Segment Start: Given information

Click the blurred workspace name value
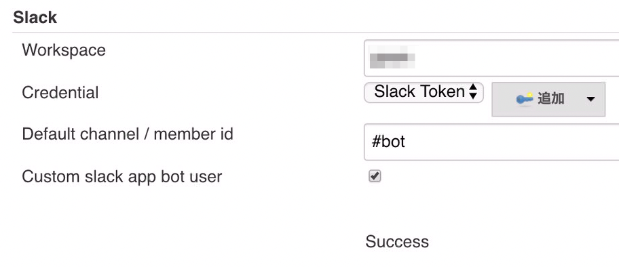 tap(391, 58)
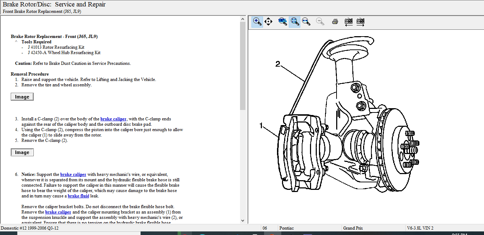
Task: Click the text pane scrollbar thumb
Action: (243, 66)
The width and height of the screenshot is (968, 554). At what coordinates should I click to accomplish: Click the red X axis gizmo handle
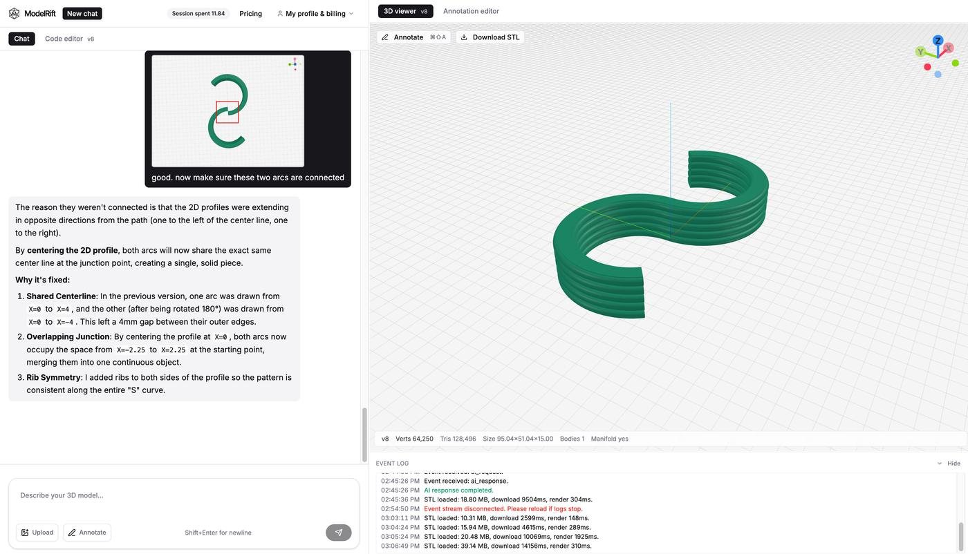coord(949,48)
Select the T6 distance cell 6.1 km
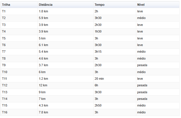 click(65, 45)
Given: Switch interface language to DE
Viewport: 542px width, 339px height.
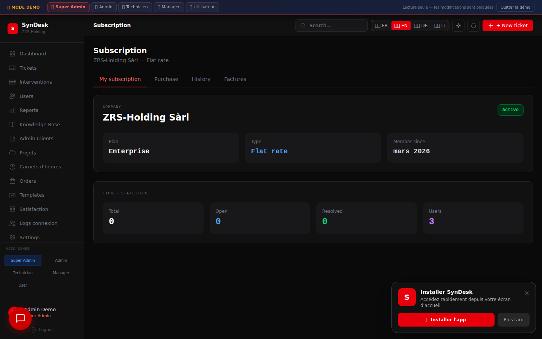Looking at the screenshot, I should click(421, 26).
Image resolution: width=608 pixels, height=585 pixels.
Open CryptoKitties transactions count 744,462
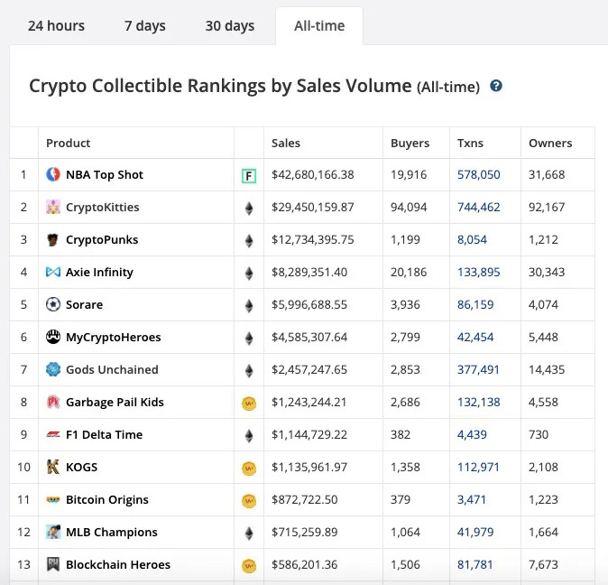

Segment End: Given information

(Problem statement) Output the data above exactly. Drop every picture.

(Finished task)
Click the blurred workspace name value
 tap(391, 58)
Task: Click the text pane scrollbar thumb
Action: (243, 66)
The width and height of the screenshot is (968, 554). At what coordinates should I click to accomplish: Click the red X axis gizmo handle
coord(949,48)
Select the T6 distance cell 6.1 km
 click(65, 45)
Given: Switch interface language to DE
Viewport: 542px width, 339px height.
Looking at the screenshot, I should click(421, 26).
Image resolution: width=608 pixels, height=585 pixels.
Open CryptoKitties transactions count 744,462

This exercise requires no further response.